First day of training

MyTripisCut

Never bought my own handtruck
IMG_1817.GIF
 

upschuck

Well-Known Member
First day is mostly classroom training, I think. Maybe 3 or 4 days, maybe a little on floor each day, from what I heard.
 

Box Ox

Well-Known Member
One day watching training videos made in the 80s. Then a week of a supervisor either in an unload trailer with you (they love having the training excuse) or loading progressively fewer routes in your route set. You load 1 route first 2 days, 2-3 routes days 3-4, all routes days 5-6, etc. Supervisor might bail early and put you on all routes before you're ready. But you'll be fine.
 

TearsInRain

IE boogeyman
i loaded 3 cars on my first day because "lol we just need bodies"

just stick with it, everyone sucks at first, everyone gets better, it's an EZ job if you let it be
 
I got thrown in the mall and hardware pull when I left unload. It was hundreds of times easier than I thought once you get into it. With anything at UPS, observe the best employees and do what they do.
 

rod

Retired 22 years
I got thrown in the mall and hardware pull when I left unload. It was hundreds of times easier than I thought once you get into it. With anything at UPS, observe the best employees and do what they do.[/QUOTE]

trouble is we are all retired
 
We found an old one a few weeks ago in a tote. It was double bagged and thank god because it leaked. The thing stunk so bad. Idiot sup opened it to double check to report pee. Really??!? First thought is open it?
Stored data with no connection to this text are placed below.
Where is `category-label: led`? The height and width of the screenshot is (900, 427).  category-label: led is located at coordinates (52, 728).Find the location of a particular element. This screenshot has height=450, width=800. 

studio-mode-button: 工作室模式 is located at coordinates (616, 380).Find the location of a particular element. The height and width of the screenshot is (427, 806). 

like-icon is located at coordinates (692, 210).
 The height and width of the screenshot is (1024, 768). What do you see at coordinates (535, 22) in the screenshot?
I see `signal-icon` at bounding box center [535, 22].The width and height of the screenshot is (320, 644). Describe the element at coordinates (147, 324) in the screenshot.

You know pee goes bad right.. well, now he does too.
 

Jackburton

Gone Fish'n
Not sure what you should expect, but I expect a hot meal. Training you how to make it should have been done by your mother when you were 5, starting with heating up the skillet and half a stick of butter.

Working a full shift, if you call making sure my steak is medium rare and you fully cooked the potatoes work, yeah, you'll be doing it until I'm fed and the 4 guys from work I invited to dinner I didn't tell you about till 5 mins before I got home are full also.
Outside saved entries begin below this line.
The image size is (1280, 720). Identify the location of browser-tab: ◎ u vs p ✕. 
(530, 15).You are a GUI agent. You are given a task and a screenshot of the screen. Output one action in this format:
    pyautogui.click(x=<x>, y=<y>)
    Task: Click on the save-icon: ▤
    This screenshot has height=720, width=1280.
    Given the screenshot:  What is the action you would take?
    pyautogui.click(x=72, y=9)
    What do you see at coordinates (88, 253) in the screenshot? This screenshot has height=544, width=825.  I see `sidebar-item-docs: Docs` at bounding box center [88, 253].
Again, the length of the training period is up to you. How long it takes you to figure out proper timing of cooking different starches and proteins so they all arrive on my plate at the same time, at optimum temprature, is equal to the amount of plates in the house I toss on the floor after each failure.
 

Soupy

New Member
I also just started (about a month ago now). I had a an hour and a half watching videos, then I had an hour of being shown how to load a truck. Then a Tuesday that was a hellish four hours with a sup. Then another hour long day.

After that they released me on my own with a mere 6 hours of training. I felt super overwhelmed the first couple nights and had some anxiety attacks,
But honestly now I really don't mind the job and I just hit 280 pph. Stick with it, it's hard at first but it gets easier every single day.
 

Snails

New Member
I also just started (about a month ago now). I had a an hour and a half watching videos, then I had an hour of being shown how to load a truck. Then a Tuesday that was a hellish four hours with a sup. Then another hour long day.

After that they released me on my own with a mere 6 hours of training. I felt super overwhelmed the first couple nights and had some anxiety attacks,
But honestly now I really don't mind the job and I just hit 280 pph. Stick with it, it's hard at first but it gets easier every single day.
This is very helpful to hear as a newbie as well, thank you
 

Dr.Brownz

Well-Known Member
i loaded 3 cars on my first day because "lol we just need bodies"

just stick with it, everyone sucks at first, everyone gets better, it's an EZ job if you let it be

yeah I bet it's easy when you are the PT sup with the mindset of "Don't worry about the load it's the drivers problem!"